‘Dance like everyone is watching’

Speakers encourage persevering through challenges, having appreciation at SCHS graduation
Lee Pulaski
City Editor

Music and inspirational speeches preceded the handing out of diplomas to 177 graduates on May 26 at Shawano Community High School.

The commencement was Shawano’s 143rd, and the bleachers were filled with family and friends, with some spilling out into the aisles, as they wished the graduates all the best in starting a new chapter on lives. The class had six valedictorians, and each had something to say about the end of high school and where things would go in the future.

Jenna Ainsworth recalled how high school graduation seemed so far away when participating in youth sports and other programs. It still seemed distant, she said, even as classmates were getting their first jobs and fixing their first flat tires.

“Not only are we looking back at the steps that got us to this stage, we’re reflecting on what we will be remembered for,” Ainsworth said.

Riley Dreier noted that she and her classmates wanted to grow up so quickly so that they could live life, and that day had finally arrived. In that time, she said, a lot has changed in the world.

“We’ve seen abundant transformations to fashion, social media, not realizing we were transforming, too,” Dreier said. “We didn’t realize how fast we were growing up.”

Anna Etten spoke about instant gratification, the tendency to throw away future benefits to be satisfied in the here and now. She noted that instant gratification helps people to seek joy in the small things, but that it also causes people to lose sight of the bigger picture.

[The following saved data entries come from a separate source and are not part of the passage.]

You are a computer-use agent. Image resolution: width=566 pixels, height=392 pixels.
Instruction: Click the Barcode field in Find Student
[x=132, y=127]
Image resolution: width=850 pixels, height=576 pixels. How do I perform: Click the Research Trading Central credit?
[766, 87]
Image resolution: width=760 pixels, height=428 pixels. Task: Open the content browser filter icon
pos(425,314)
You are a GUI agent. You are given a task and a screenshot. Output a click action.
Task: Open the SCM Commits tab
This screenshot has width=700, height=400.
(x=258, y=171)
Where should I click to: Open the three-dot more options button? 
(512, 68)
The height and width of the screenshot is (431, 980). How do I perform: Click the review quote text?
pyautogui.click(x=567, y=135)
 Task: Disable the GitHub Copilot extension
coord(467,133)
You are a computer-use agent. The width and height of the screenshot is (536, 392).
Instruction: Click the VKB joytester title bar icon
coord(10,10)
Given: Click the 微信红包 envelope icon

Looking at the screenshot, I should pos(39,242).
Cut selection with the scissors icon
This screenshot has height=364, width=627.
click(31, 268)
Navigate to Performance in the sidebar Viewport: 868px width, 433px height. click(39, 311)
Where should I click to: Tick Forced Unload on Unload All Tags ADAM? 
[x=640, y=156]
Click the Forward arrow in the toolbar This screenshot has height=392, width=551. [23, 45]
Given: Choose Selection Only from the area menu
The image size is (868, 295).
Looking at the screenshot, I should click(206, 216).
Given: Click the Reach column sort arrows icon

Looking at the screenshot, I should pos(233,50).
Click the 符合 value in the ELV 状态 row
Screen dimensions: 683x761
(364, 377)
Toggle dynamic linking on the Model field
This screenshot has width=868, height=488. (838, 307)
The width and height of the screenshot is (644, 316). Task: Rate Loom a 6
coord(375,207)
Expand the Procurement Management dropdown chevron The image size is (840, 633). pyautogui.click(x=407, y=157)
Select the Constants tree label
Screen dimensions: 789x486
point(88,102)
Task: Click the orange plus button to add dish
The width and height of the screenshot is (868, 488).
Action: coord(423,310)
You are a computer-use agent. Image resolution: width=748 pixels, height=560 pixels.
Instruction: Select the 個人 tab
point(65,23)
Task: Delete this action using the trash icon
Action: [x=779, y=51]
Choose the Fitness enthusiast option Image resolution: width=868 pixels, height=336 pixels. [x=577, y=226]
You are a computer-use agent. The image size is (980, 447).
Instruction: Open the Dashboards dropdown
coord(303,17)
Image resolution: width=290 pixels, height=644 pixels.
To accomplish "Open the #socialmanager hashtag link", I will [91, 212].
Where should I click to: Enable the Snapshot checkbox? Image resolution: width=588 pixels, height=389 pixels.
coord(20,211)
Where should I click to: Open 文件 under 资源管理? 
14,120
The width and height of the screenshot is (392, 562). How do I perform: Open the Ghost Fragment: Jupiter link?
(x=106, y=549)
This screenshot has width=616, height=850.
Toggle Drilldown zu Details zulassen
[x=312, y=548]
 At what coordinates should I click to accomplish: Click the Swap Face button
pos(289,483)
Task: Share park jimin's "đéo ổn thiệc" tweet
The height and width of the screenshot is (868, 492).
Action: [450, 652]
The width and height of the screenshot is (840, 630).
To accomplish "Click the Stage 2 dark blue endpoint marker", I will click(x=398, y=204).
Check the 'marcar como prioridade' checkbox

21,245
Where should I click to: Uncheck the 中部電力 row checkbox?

“The joy is over quickly, and then you have to start finding that next moment,” Etten said. “Therefore, when we stick to our plans, keep our sight on the bigger picture, and keep moving forward to achieve the goals we’ve set for ourselves, we can find long lasting happiness because we’ve changed where we are in life.”

Madeline Heling discussed how she wasn’t real keen on the statement “Dance like no one is watching,” and she pointed out how it was bad because it encourages people to only shine when they’re alone.

“My advice for everyone today is to defy your parents, ignore your friends’ opinions and choose a future that you desire,” Heling said. “Life gives us so many paths to choose from, and I want everyone in the Shawano Class of 2023 to strive for your dreams on your own terms. Cross the stage, get your diploma and then dance like everyone is watching.”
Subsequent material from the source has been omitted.